╭─ DATA FOR THIS TASK

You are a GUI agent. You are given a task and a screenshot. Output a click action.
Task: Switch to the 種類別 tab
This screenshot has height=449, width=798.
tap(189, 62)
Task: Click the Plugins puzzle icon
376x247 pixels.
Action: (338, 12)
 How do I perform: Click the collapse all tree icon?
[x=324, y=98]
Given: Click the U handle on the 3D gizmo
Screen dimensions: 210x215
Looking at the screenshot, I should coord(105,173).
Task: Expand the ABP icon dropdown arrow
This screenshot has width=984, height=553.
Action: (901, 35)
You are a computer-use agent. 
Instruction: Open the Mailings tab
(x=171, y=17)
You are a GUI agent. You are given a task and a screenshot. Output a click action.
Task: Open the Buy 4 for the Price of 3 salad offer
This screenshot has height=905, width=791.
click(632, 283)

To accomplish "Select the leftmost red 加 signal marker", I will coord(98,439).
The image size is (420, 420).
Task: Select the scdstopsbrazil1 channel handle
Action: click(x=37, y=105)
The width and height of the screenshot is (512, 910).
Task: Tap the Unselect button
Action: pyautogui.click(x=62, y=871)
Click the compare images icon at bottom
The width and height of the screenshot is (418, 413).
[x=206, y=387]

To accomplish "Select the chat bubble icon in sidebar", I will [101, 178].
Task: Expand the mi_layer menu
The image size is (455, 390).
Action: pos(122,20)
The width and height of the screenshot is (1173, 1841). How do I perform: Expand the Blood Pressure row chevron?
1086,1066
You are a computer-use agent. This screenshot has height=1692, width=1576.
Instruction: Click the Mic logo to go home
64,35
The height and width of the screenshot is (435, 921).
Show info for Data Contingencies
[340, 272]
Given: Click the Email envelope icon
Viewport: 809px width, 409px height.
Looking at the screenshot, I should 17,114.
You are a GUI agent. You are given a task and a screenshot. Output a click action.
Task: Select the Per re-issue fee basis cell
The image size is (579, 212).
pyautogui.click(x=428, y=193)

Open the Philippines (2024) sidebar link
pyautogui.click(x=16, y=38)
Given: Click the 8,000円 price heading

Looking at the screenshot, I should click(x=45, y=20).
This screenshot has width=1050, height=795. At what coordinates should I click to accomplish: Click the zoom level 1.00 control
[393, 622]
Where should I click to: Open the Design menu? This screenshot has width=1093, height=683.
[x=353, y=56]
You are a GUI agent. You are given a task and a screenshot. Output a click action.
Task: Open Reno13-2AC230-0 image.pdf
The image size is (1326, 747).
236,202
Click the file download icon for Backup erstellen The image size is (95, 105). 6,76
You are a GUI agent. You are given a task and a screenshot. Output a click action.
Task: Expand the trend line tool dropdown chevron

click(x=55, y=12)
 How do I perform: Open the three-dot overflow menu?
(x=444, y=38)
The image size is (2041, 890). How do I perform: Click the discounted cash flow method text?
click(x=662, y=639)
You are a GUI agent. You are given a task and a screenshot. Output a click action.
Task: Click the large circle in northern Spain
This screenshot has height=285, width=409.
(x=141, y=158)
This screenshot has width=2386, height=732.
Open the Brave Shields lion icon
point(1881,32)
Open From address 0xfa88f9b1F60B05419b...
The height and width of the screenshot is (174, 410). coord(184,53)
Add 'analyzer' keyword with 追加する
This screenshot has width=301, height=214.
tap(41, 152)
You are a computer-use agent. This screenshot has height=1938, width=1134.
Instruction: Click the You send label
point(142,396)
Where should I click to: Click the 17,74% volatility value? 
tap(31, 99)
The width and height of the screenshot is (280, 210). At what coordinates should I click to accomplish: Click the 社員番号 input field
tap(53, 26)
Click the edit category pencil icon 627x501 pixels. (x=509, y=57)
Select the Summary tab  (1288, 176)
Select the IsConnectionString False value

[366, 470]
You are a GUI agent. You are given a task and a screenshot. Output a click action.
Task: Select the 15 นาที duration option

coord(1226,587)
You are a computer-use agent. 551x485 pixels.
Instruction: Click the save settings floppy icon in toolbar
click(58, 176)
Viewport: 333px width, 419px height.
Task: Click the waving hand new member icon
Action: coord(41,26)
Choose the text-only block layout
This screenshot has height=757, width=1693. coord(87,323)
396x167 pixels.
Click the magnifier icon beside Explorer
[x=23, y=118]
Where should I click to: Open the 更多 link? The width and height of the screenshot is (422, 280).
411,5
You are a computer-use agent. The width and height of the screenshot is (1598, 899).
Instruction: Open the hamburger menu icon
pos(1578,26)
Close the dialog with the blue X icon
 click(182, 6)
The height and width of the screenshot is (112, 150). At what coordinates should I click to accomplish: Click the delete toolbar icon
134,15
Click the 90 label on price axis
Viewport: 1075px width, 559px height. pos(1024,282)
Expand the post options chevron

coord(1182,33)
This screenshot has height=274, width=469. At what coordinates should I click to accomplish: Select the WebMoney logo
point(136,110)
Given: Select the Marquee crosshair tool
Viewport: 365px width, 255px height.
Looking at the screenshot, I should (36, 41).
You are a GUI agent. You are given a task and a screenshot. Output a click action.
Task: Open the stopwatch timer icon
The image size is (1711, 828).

╰─

**WHAT IS BEING ASKED:**
When you reach the end of the data above, set it all down again unchanged.

**ANSWER TO THE EXERCISE:**
You are a GUI agent. You are given a task and a screenshot. Output a click action.
Task: Switch to the 種類別 tab
This screenshot has height=449, width=798.
tap(189, 62)
Task: Click the Plugins puzzle icon
376x247 pixels.
Action: (338, 12)
 How do I perform: Click the collapse all tree icon?
[x=324, y=98]
Given: Click the U handle on the 3D gizmo
Screen dimensions: 210x215
Looking at the screenshot, I should coord(105,173).
Task: Expand the ABP icon dropdown arrow
This screenshot has width=984, height=553.
Action: (901, 35)
You are a computer-use agent. 
Instruction: Open the Mailings tab
(x=171, y=17)
You are a GUI agent. You are given a task and a screenshot. Output a click action.
Task: Open the Buy 4 for the Price of 3 salad offer
This screenshot has height=905, width=791.
click(632, 283)

To accomplish "Select the leftmost red 加 signal marker", I will coord(98,439).
The image size is (420, 420).
Task: Select the scdstopsbrazil1 channel handle
Action: click(x=37, y=105)
The width and height of the screenshot is (512, 910).
Task: Tap the Unselect button
Action: pyautogui.click(x=62, y=871)
Click the compare images icon at bottom
The width and height of the screenshot is (418, 413).
[x=206, y=387]

To accomplish "Select the chat bubble icon in sidebar", I will [101, 178].
Task: Expand the mi_layer menu
The image size is (455, 390).
Action: pos(122,20)
The width and height of the screenshot is (1173, 1841). How do I perform: Expand the Blood Pressure row chevron?
1086,1066
You are a computer-use agent. This screenshot has height=1692, width=1576.
Instruction: Click the Mic logo to go home
64,35
The height and width of the screenshot is (435, 921).
Show info for Data Contingencies
[340, 272]
Given: Click the Email envelope icon
Viewport: 809px width, 409px height.
Looking at the screenshot, I should 17,114.
You are a GUI agent. You are given a task and a screenshot. Output a click action.
Task: Select the Per re-issue fee basis cell
The image size is (579, 212).
pyautogui.click(x=428, y=193)

Open the Philippines (2024) sidebar link
pyautogui.click(x=16, y=38)
Given: Click the 8,000円 price heading

Looking at the screenshot, I should click(x=45, y=20).
This screenshot has width=1050, height=795. At what coordinates should I click to accomplish: Click the zoom level 1.00 control
[393, 622]
Where should I click to: Open the Design menu? This screenshot has width=1093, height=683.
[x=353, y=56]
You are a GUI agent. You are given a task and a screenshot. Output a click action.
Task: Open Reno13-2AC230-0 image.pdf
The image size is (1326, 747).
236,202
Click the file download icon for Backup erstellen The image size is (95, 105). 6,76
You are a GUI agent. You are given a task and a screenshot. Output a click action.
Task: Expand the trend line tool dropdown chevron

click(x=55, y=12)
 How do I perform: Open the three-dot overflow menu?
(x=444, y=38)
The image size is (2041, 890). How do I perform: Click the discounted cash flow method text?
click(x=662, y=639)
You are a GUI agent. You are given a task and a screenshot. Output a click action.
Task: Click the large circle in northern Spain
This screenshot has height=285, width=409.
(x=141, y=158)
This screenshot has width=2386, height=732.
Open the Brave Shields lion icon
point(1881,32)
Open From address 0xfa88f9b1F60B05419b...
The height and width of the screenshot is (174, 410). coord(184,53)
Add 'analyzer' keyword with 追加する
This screenshot has width=301, height=214.
tap(41, 152)
You are a computer-use agent. This screenshot has height=1938, width=1134.
Instruction: Click the You send label
point(142,396)
Where should I click to: Click the 17,74% volatility value? 
tap(31, 99)
The width and height of the screenshot is (280, 210). At what coordinates should I click to accomplish: Click the 社員番号 input field
tap(53, 26)
Click the edit category pencil icon 627x501 pixels. (x=509, y=57)
Select the Summary tab  (1288, 176)
Select the IsConnectionString False value

[366, 470]
You are a GUI agent. You are given a task and a screenshot. Output a click action.
Task: Select the 15 นาที duration option

coord(1226,587)
You are a computer-use agent. 551x485 pixels.
Instruction: Click the save settings floppy icon in toolbar
click(58, 176)
Viewport: 333px width, 419px height.
Task: Click the waving hand new member icon
Action: coord(41,26)
Choose the text-only block layout
This screenshot has height=757, width=1693. coord(87,323)
396x167 pixels.
Click the magnifier icon beside Explorer
[x=23, y=118]
Where should I click to: Open the 更多 link? The width and height of the screenshot is (422, 280).
411,5
You are a computer-use agent. The width and height of the screenshot is (1598, 899).
Instruction: Open the hamburger menu icon
pos(1578,26)
Close the dialog with the blue X icon
 click(182, 6)
The height and width of the screenshot is (112, 150). At what coordinates should I click to accomplish: Click the delete toolbar icon
134,15
Click the 90 label on price axis
Viewport: 1075px width, 559px height. pos(1024,282)
Expand the post options chevron

coord(1182,33)
This screenshot has height=274, width=469. At what coordinates should I click to accomplish: Select the WebMoney logo
point(136,110)
Given: Select the Marquee crosshair tool
Viewport: 365px width, 255px height.
Looking at the screenshot, I should (36, 41).
You are a GUI agent. You are given a task and a screenshot. Output a click action.
Task: Open the stopwatch timer icon
The image size is (1711, 828).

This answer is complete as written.